I had a nice opportunity to photograph some whitetails. This was one of my favorites.


----------



## Charles Helm (Oct 22, 2004)

Very nice -- I love the color of the light.


----------



## chicapesca (Jun 7, 2004)

I like it too.


----------



## los is 7 (Aug 12, 2005)

she would look better with an arrow in her... just kidding, nice pic.


----------



## Pod (Dec 11, 2004)

Really cool Cutter!!


----------



## Shed Hunter (Mar 14, 2006)

*Doe*

Very nice cutter. Reminds me of an Autochrome, the first color photo process. 
Your photo is a great capture!


----------



## Dorado-Mahi (May 23, 2004)

Great shot Chris.

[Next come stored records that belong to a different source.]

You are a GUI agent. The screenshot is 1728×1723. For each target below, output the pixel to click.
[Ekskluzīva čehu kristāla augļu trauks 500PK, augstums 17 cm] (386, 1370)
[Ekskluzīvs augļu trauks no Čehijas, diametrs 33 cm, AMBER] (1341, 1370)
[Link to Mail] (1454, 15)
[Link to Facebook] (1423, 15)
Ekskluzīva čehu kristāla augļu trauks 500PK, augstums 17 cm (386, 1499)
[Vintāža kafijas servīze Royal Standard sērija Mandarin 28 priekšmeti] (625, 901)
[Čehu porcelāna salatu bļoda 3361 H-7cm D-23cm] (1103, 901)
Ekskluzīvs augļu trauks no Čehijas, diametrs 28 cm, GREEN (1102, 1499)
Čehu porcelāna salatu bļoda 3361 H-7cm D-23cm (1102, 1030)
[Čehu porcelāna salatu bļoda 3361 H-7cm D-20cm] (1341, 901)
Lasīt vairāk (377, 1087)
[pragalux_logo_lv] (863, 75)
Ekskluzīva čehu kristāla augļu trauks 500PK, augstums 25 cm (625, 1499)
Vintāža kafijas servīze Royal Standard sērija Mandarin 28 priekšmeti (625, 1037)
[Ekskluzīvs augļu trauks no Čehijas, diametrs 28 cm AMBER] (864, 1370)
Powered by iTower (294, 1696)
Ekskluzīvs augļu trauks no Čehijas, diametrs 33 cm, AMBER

That's a wall hanger for sure.


----------



## TXPalerider (May 21, 2004)

*Cutter you are awesome*

Don't mean to highjack, but, since it was in the same theme....Here's one I took of a couple of bucks. Not near the quality of yours, but, I thought it was pretty cool. Your pic reminded me of it.


----------



## Cutter (Jun 23, 2004)

Hey TXP, when I saw my photo for the first time, it reminded me of yours! I remember you posting those bucks last year, and appreciate you sharing it here again.


----------